┌─ EXCERPTED PASSAGE

We think eventually they would let go. The two Presidents have this in common, tough political climates at home. Macron steering clear here when asked about President Trump's troubles.


EMMANUEL MACRON, PRESIDENT OF FRANCE: Here in this office I'm not the one to judge and in certain way to explain your people what should be your President or to consider because of this investigation. Your President is less credible.

CHRIS WALLACE, FOX NEWS ANCHOR: Do you ever wonder whether he will serve his full term?

MACRON: I never wonder that.


KING: Yes, it's a remarkable question. Chris Wallace put to an international leader counting (ph), because this President is under investigation (ph) Macron steering clear. We saw last week, number one, personal diplomacy works with the President. His very close in his words, in his action, but with Prime Minister Abe of Japan for example, they had a round of golf in Mar-a-Lago, but -- but there are limits. Prime Minister Abe got pretty much nothing of what the big things he wanted from the President. Macron wants the President to stay in the Iran nuclear deal.

└─
┌─ MATERIAL

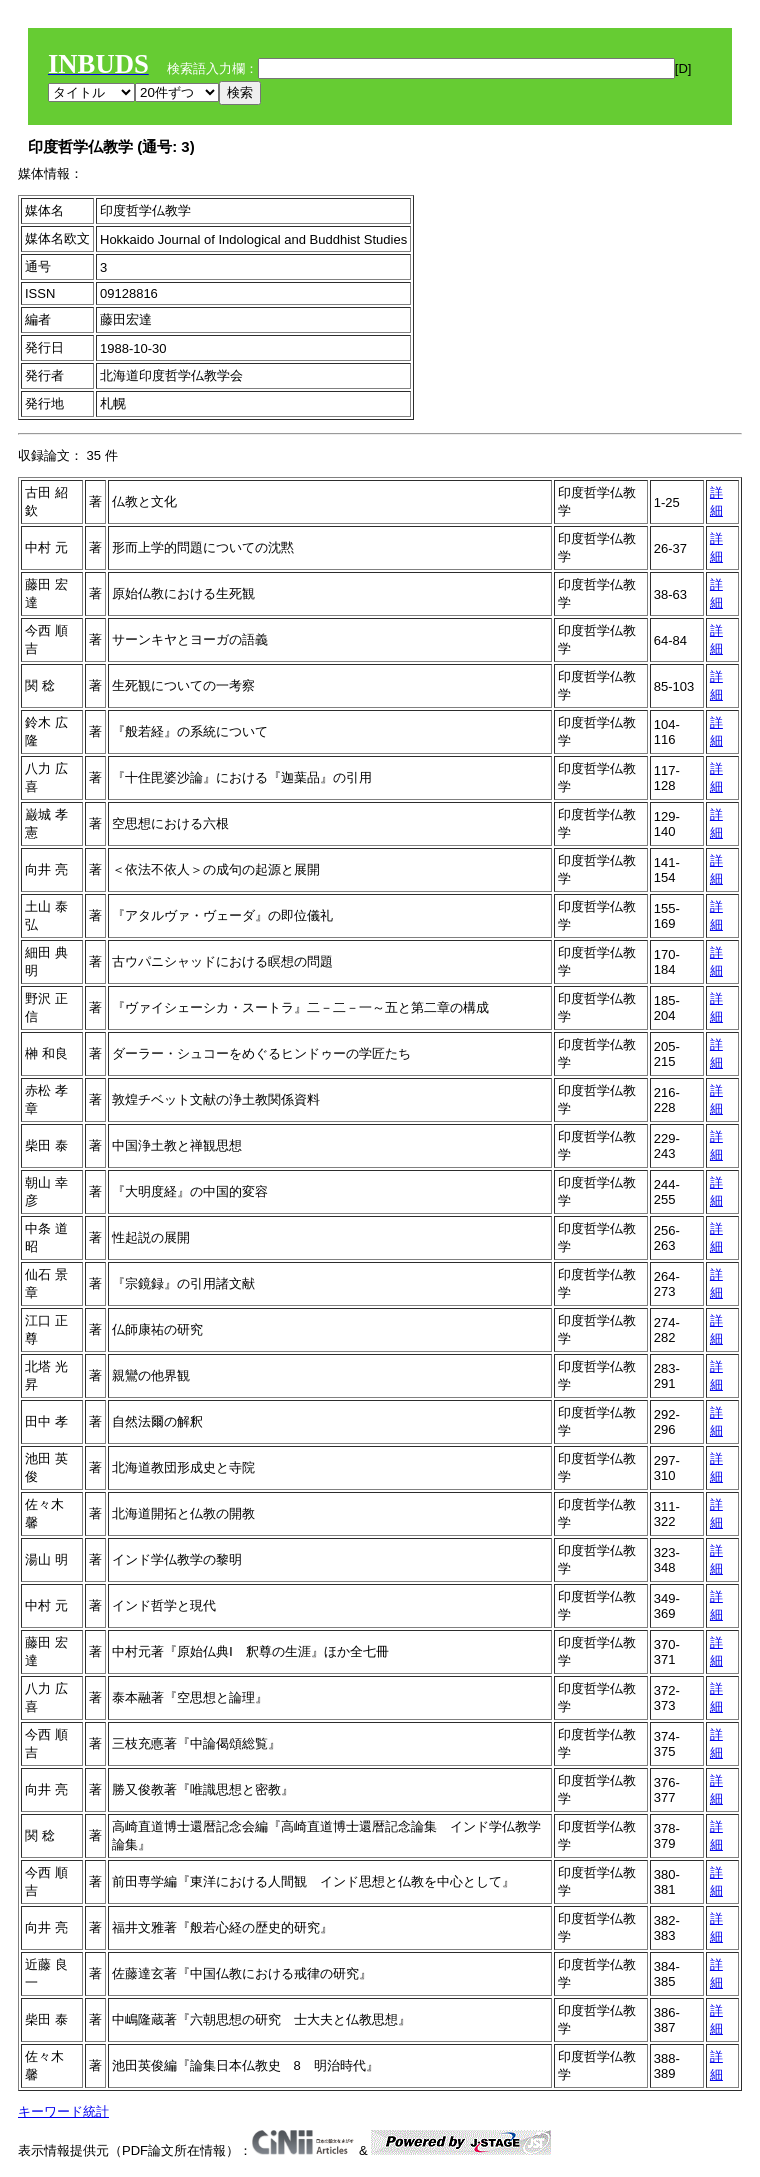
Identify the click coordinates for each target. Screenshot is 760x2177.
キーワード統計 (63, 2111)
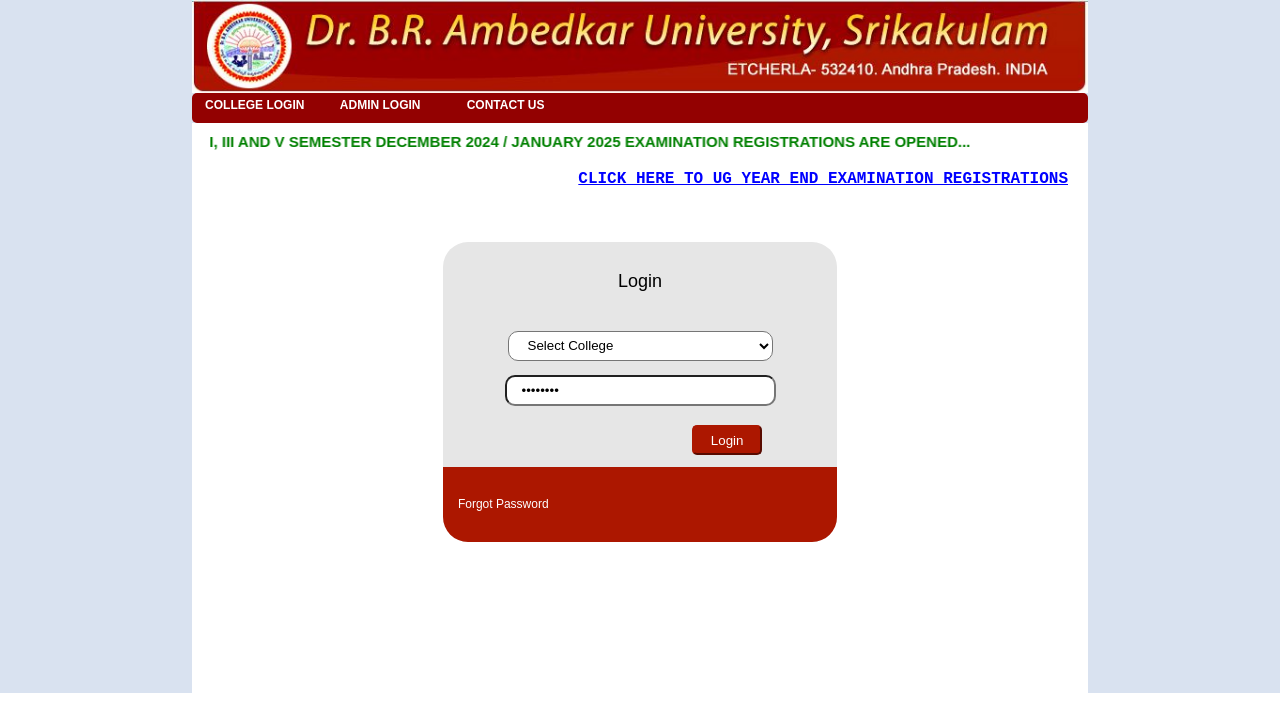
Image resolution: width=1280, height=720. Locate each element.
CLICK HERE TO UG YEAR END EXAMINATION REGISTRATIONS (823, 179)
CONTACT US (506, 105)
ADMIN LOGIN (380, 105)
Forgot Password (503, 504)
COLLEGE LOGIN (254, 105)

└─
┌─ MATERIAL

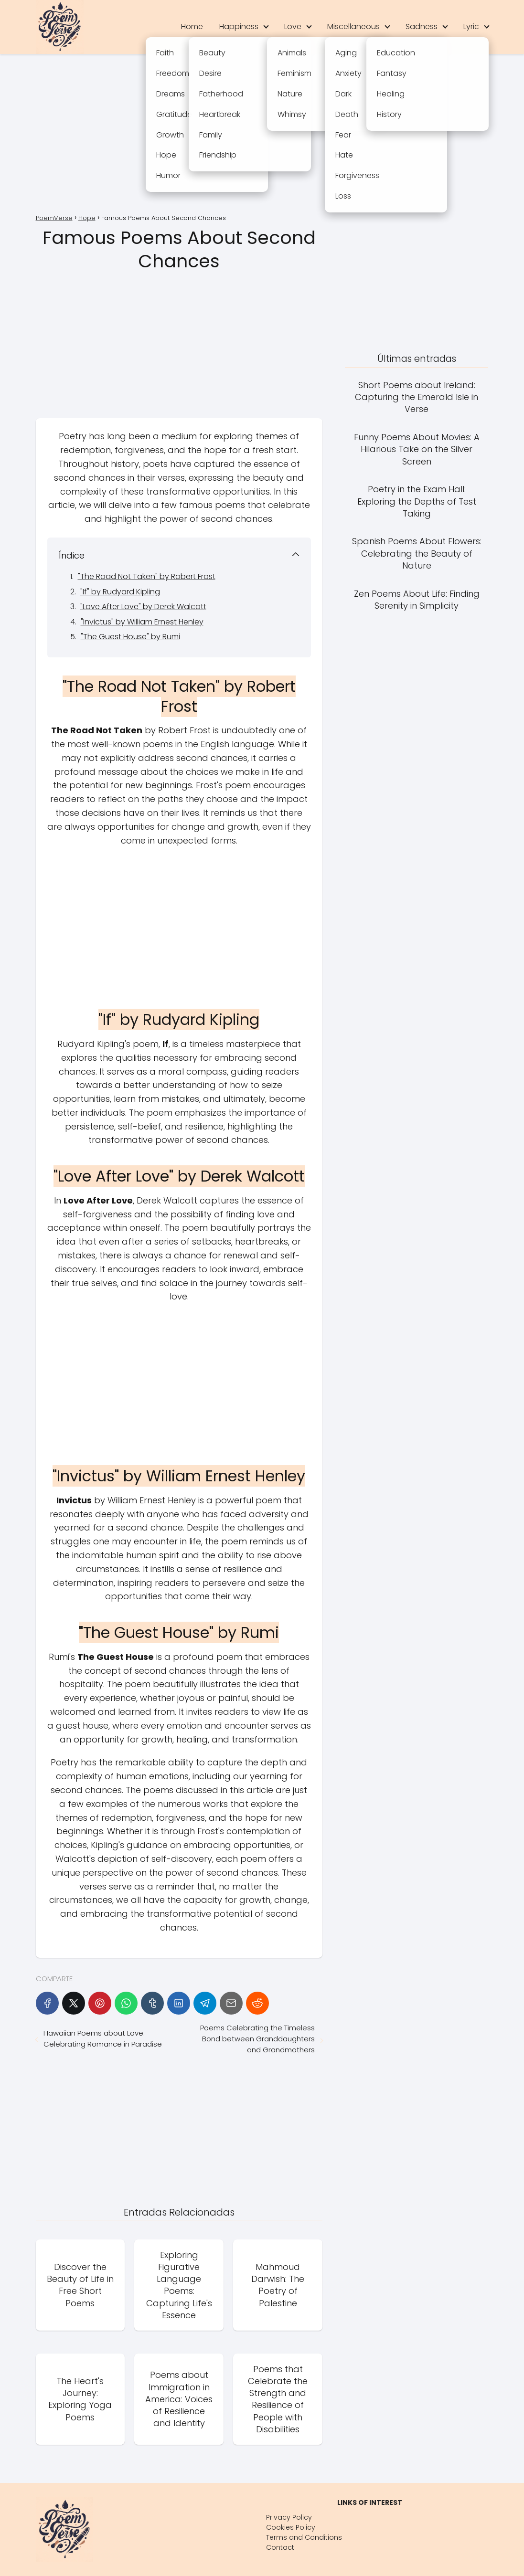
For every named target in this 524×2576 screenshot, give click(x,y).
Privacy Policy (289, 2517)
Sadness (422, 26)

└─

WRITTEN EXERCISE A
Please repeat the transcript excerpt word for word between "EMMANUEL MACRON, PRESIDENT" and "his full term?", inclusive.
WRITTEN EXERCISE B
Render this sentence from the transcript excerpt in Spanish: "Macron wants the President to stay in the Iran nuclear deal."
Rely only on the transcript excerpt, not the entries.

TASK ANSWER A
EMMANUEL MACRON, PRESIDENT OF FRANCE: Here in this office I'm not the one to judge and in certain way to explain your people what should be your President or to consider because of this investigation. Your President is less credible.

CHRIS WALLACE, FOX NEWS ANCHOR: Do you ever wonder whether he will serve his full term?

TASK ANSWER B
Macron quiere que el Presidente permanezca en el acuerdo nuclear con Irán.